Scruton summarises it as the English ”believed in law and authority” but despised ”officialdom and distrusted the state”. Here we hear the echo of the Orwell’s writing about Swift’s vision of lawlessness; without laws, totalitarianism grows.

The point is that the British reluctance to overturn institutions, traditions and precedents is not because they are apt to blind obedience, sentimentality or nostalgia. As for obedience, the reason is the opposite. To recognise authority as something independent of power, is a way to keep power in check. A good authoritarianism balances power and forces it to behave decently. To run with power and its claims to authority is not a step towards destroying all authority and hierarchies. It is, on the contrary, a way to invoke the stand-alone authority and established hierarchies, to prevent raw power having free rein.

Authority should be separate from the power that currently exists, while not being just a rival ideological claim to absolute power; civil society and history are the only sources. Unlike the radical political ideologies, there is no self-fulfilment in the critique of authority.

If you understand this British tradition, it is also easier to imagine where we, both Swedes and Brits, possibly went wrong.
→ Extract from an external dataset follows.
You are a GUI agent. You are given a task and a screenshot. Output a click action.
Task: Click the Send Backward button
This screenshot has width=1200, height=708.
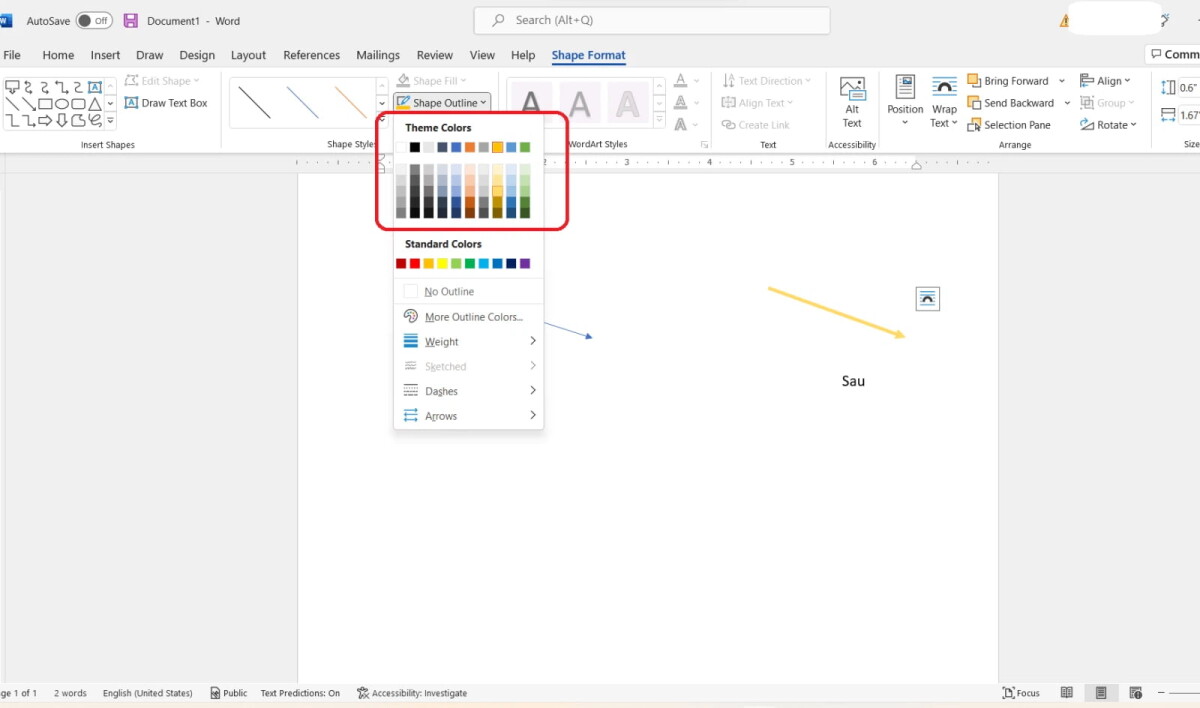(x=1010, y=103)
Radicals scoff at Gilbert and Sullivan’s caricature of Sir Garnet Wolsley, because it is fundamentally benevolent and is not after the general’s blood. Writers such as Auberon Waugh are dismissed by radicals as empty and reactionary provocateurs, because Waugh does not present an alternative ideology. In contrast, the anarchist punk band Crass, who used to perform under a banner that read, ”There is no authority but yourself”, gets approving nods. Radicals do not see the irony in Crass fans having identical hairstyles and boots and dressing in identical leather jackets, with identical anarchist brands. If there is indeed no other authority but one’s own, it requires an unusual character that you should not become a malleable disciple in a uniform army of anarchists.

But the radical interpretation of the critique of authority and hierarchies has become the widely accepted. We have been taught that the critique of authority, by definition, must be countercultural. We have become accustomed to the idea that hierarchies are always the same as inequality, and therefore are a bad thing. We have been convinced that the only alternative to a radical critique of authority and mania for equality is a servile bowing to authority.

The British cultural social critics, as one might call the Tory anarchists, show that this is a false choice. In fact, there is always a totalitarian seed in the radical critique of authority and egalitarianism. If all authority is rejected as oppressive and illegitimate, power is the only currency. If all hierarchies are condemned as unjust, there arises the paradox that George Walden described in his book New Elites. A Career in the Masses: we get an apparently anti-elitist elite. It sees itself as strictly meritocratic and feels no wider responsibilities, no noblesse oblige. We get hierarchies that no longer support values??, only privileges.

From the critique of radical authority and hierarchy grows simply the opposite of what was promised: a more raw society with coarser scales and without depth. Power, money, possibly fame, is all that matters in the end.